Inutile de dire que c'était l'euphorie dans le clan St-Gelais hier soir. «C'est plus qu'un conte de fées; c'est un rêve devenu réalité! Depuis que nous sommes arrivés à Vancouver que nous avons l'impression que c'est un rêve, que c'est un Wonderland, un Disney World», raconte sa mère, la voix un peu éraillée d'avoir tellement encouragé sa fille. «Je ne lui avais pas acheté de cadeau pour sa fête, alors son cadeau, c'est sa médaille. Elle a gagné son cadeau», a-t-elle blagué, soulagé lorsque jointe hier soir, peu après la finale. «Ce soir (hier), c'est l'ivresse!»
Francine Privé a avoué que c'est la demi-finale qui l'avait plus inquiétée, puisque sa fille se retrouvait aux côtés de la reine de l'épreuve, la Chinoise Meng Wang, et de la 2e favorite, sa coéquipière Kalyna Roberge. Lorsque Marianne s'est qualifiée pour la finale, c'était déjà le bonheur chez le clan Saint-Gelais. Alors imaginez l'explosion de joie lorsque Marianne a franchi l'arrivée de l'ultime course en 2e position, derrière Wang qui avait aussi remporté l'or sur la même distance aux Jeux de Turin en 2006.
Stress, maux de ventre et de coeur ont tenaillé la maman à chaque étape, jusqu'à la grande finale. «C'est très physique, le stress. Maintenant, nous sommes soulagés et j'ai faim. Je n'ai pas encore pu voir Marianne.
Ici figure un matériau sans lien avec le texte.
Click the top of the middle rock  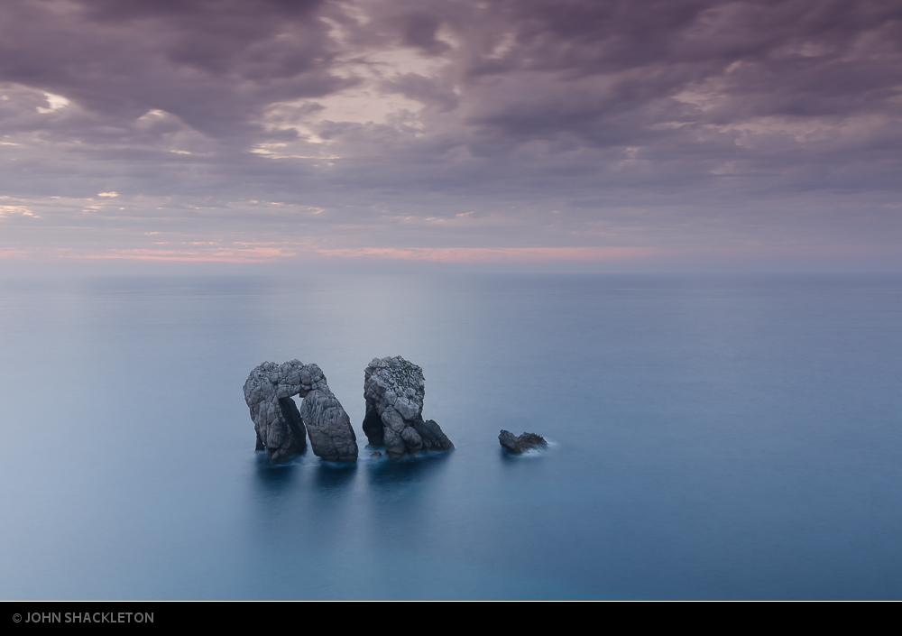click(393, 366)
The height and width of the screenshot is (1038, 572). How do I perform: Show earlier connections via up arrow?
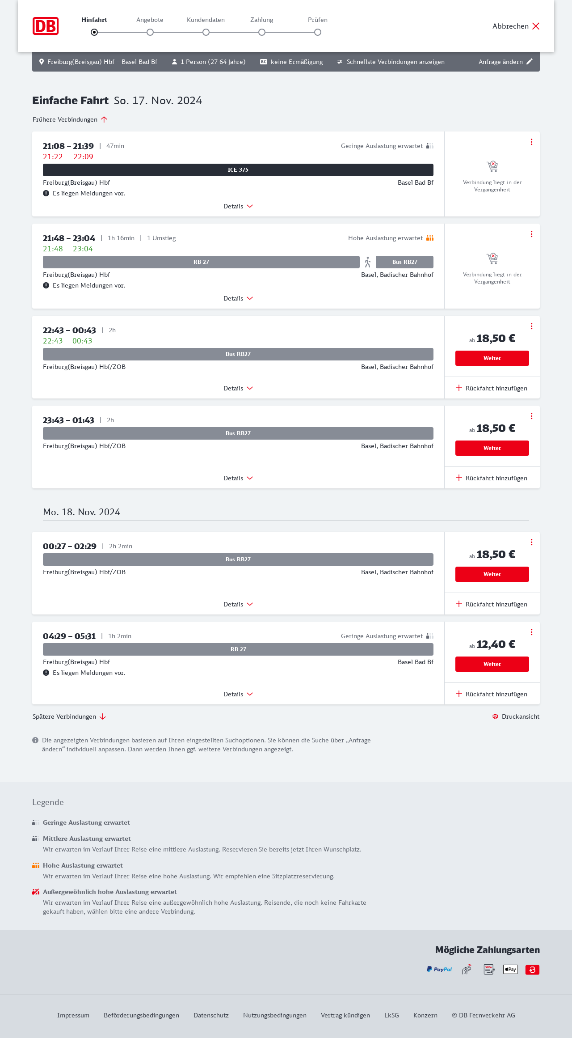click(104, 119)
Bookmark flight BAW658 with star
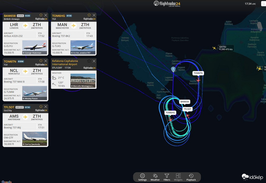The height and width of the screenshot is (183, 266). click(41, 15)
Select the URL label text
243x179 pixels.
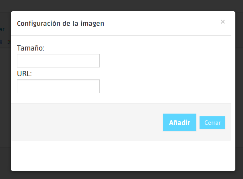(x=24, y=74)
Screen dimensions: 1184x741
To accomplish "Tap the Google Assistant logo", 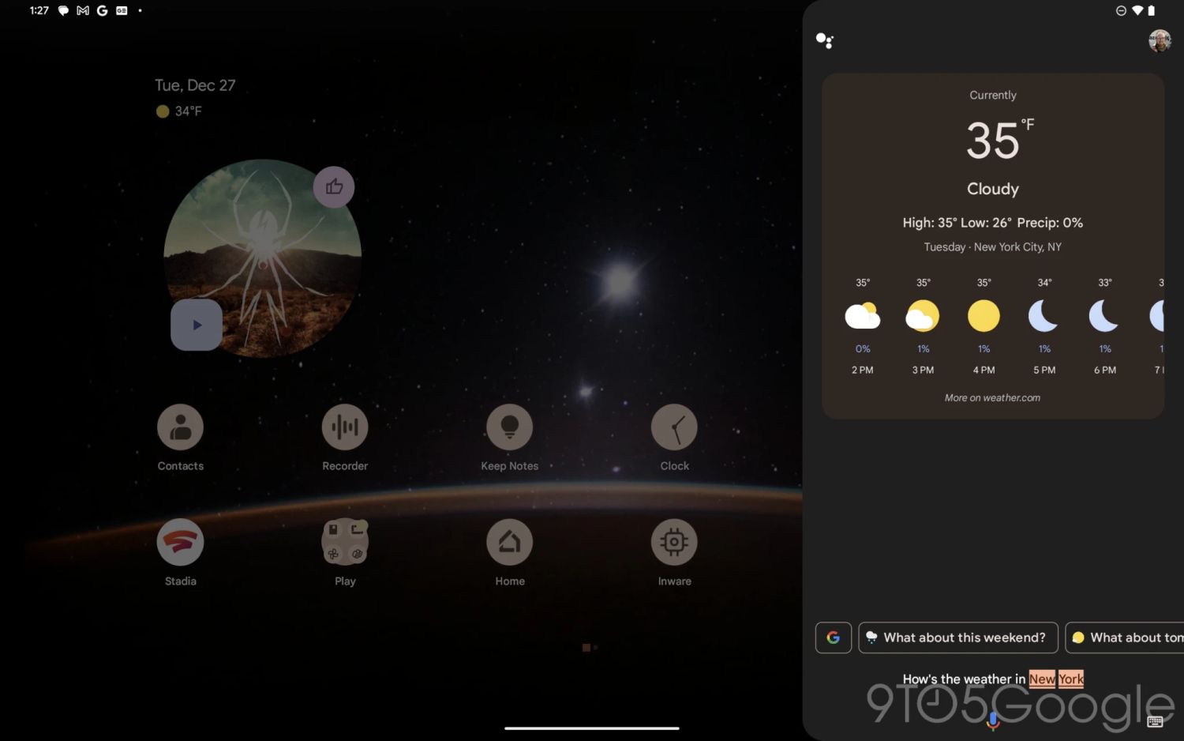I will 824,40.
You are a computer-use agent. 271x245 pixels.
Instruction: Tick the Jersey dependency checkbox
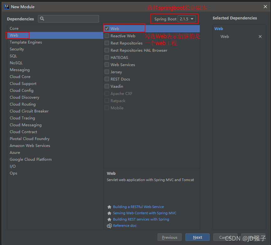[107, 72]
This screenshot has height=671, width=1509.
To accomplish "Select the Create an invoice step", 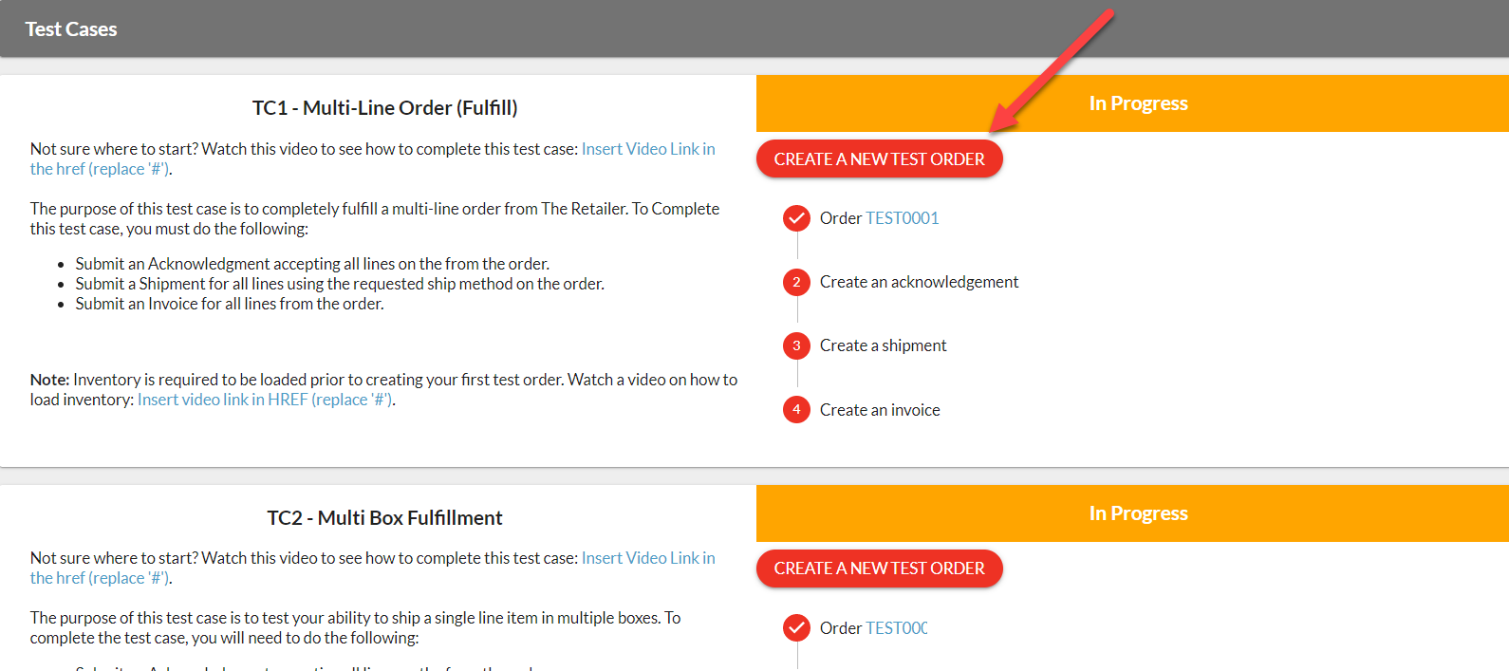I will pos(880,410).
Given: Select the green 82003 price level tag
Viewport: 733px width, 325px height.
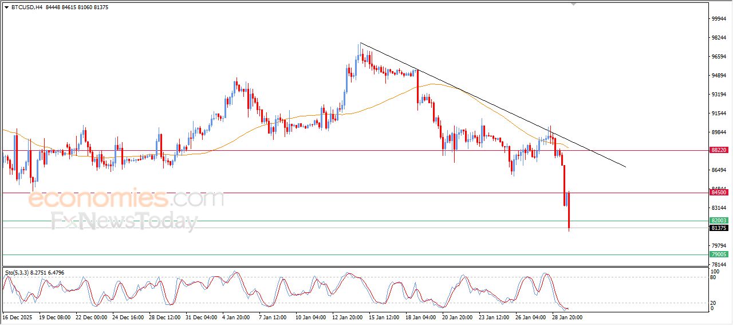Looking at the screenshot, I should (x=719, y=221).
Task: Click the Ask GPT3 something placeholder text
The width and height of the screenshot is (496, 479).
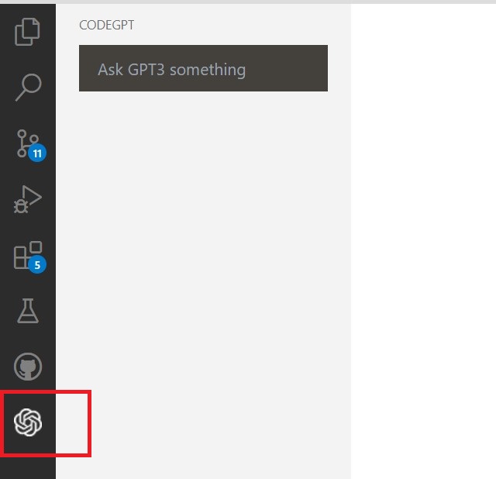Action: point(172,70)
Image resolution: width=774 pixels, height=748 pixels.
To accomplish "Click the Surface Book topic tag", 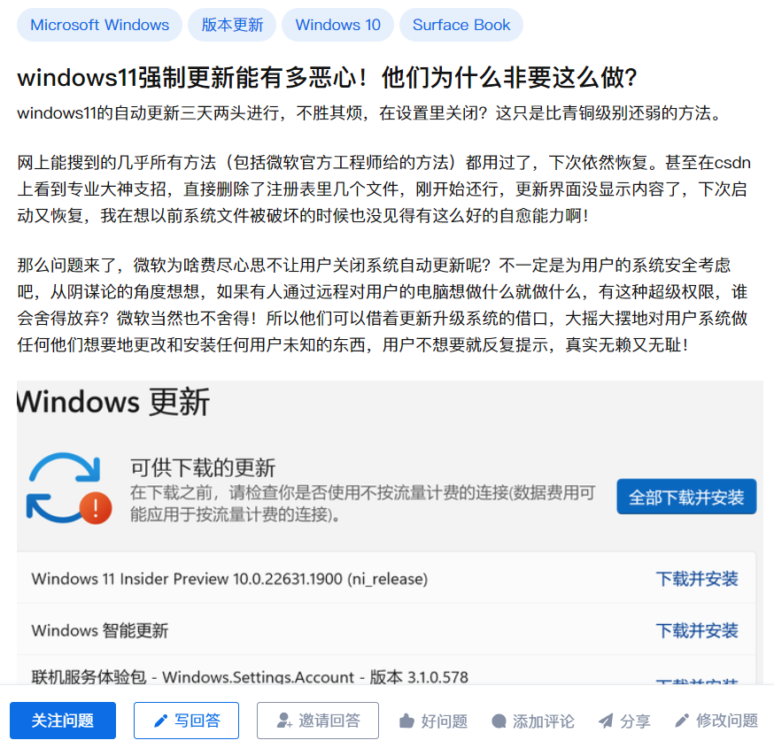I will (x=461, y=25).
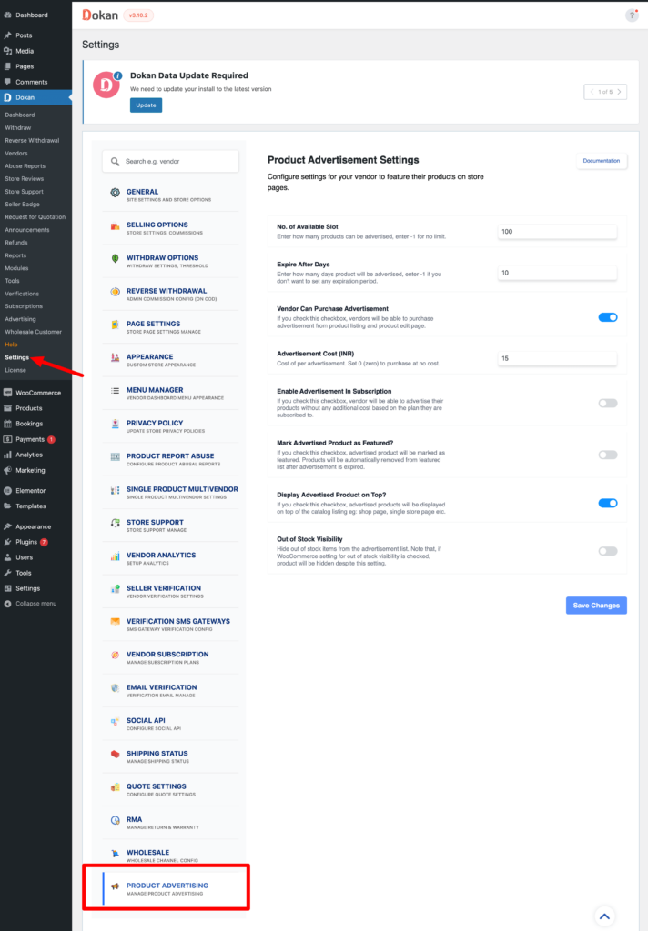Enable Advertisement In Subscription toggle
The width and height of the screenshot is (648, 931).
click(x=607, y=403)
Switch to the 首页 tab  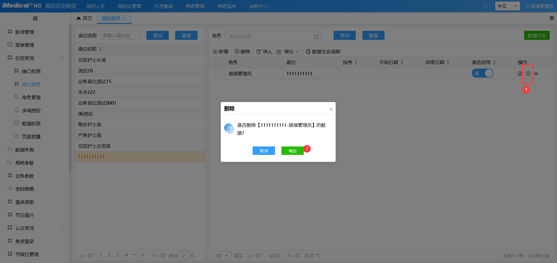pos(85,18)
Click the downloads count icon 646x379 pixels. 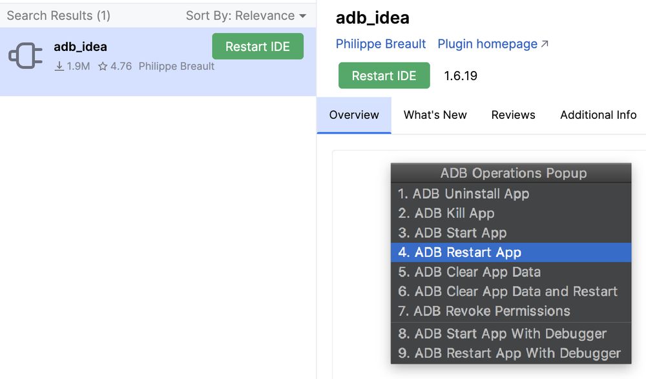pos(59,67)
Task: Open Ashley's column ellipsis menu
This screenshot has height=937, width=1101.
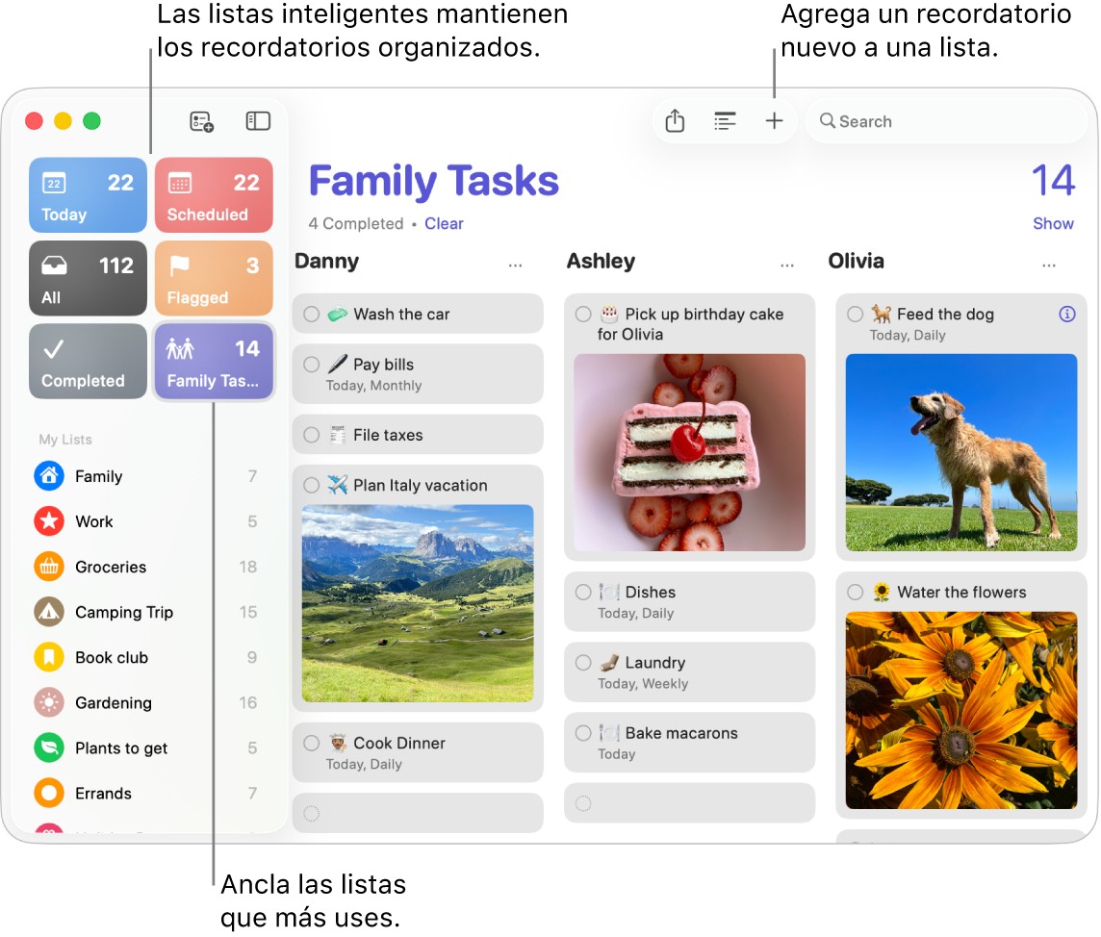Action: 787,264
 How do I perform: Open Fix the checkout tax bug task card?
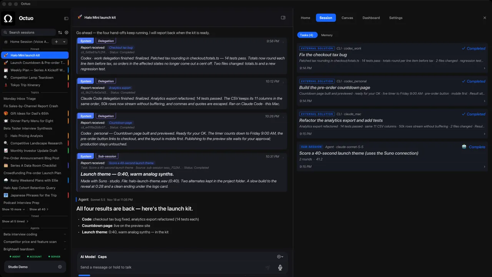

Elle essaie peut-être de venir nous rejoindre.»
À l'instar de Marianne, sa famille souhaitait que peu importe le résultat, elle quitte avec la satisfaction d'avoir donné son maximum. «Et elle a donné le meilleur d'elle-même», a conclu sa mère avec fierté.
Messages
Immédiatement après la performance de l'athlète, les messages de félicitations se sont multipliés sur Facebook. Depuis, le nombre de commentaires ne cesse de croître.
Devant le nombre élevé de demandes d'entretiens avec la patineuse, une entrevue téléphonique pour les médias a été prévue jeudi après-midi.